### Stored items
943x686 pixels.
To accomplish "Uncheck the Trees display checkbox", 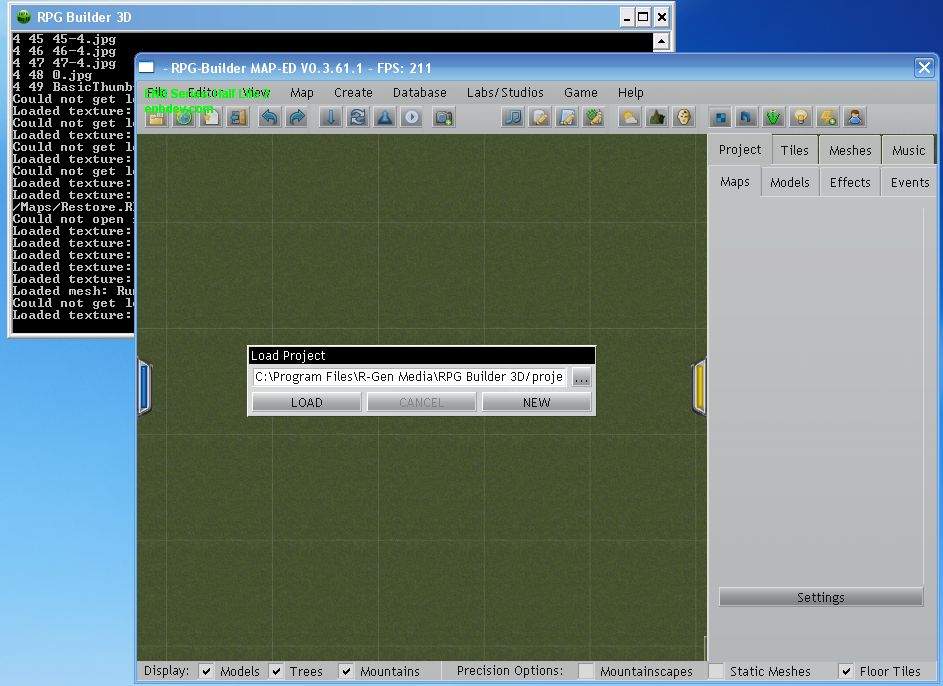I will 276,671.
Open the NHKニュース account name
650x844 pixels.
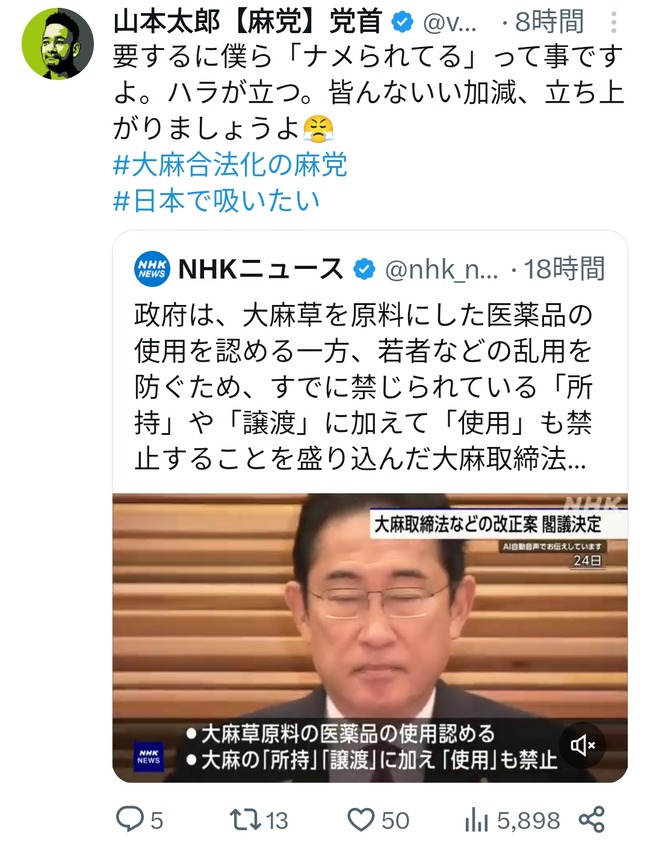coord(260,268)
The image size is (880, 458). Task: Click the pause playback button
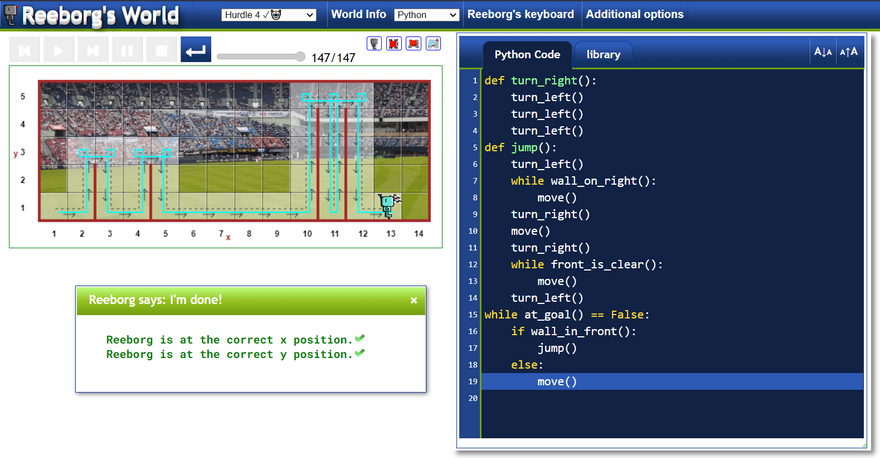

### Exercise brief
An answer containing only the lines from the one holding "650x844 pixels." through the close of the entries above, reproduced exactly and stripped of pictures, is expected.

### Task answer
650x844 pixels.
coord(260,268)
The image size is (880, 458). Task: Click the pause playback button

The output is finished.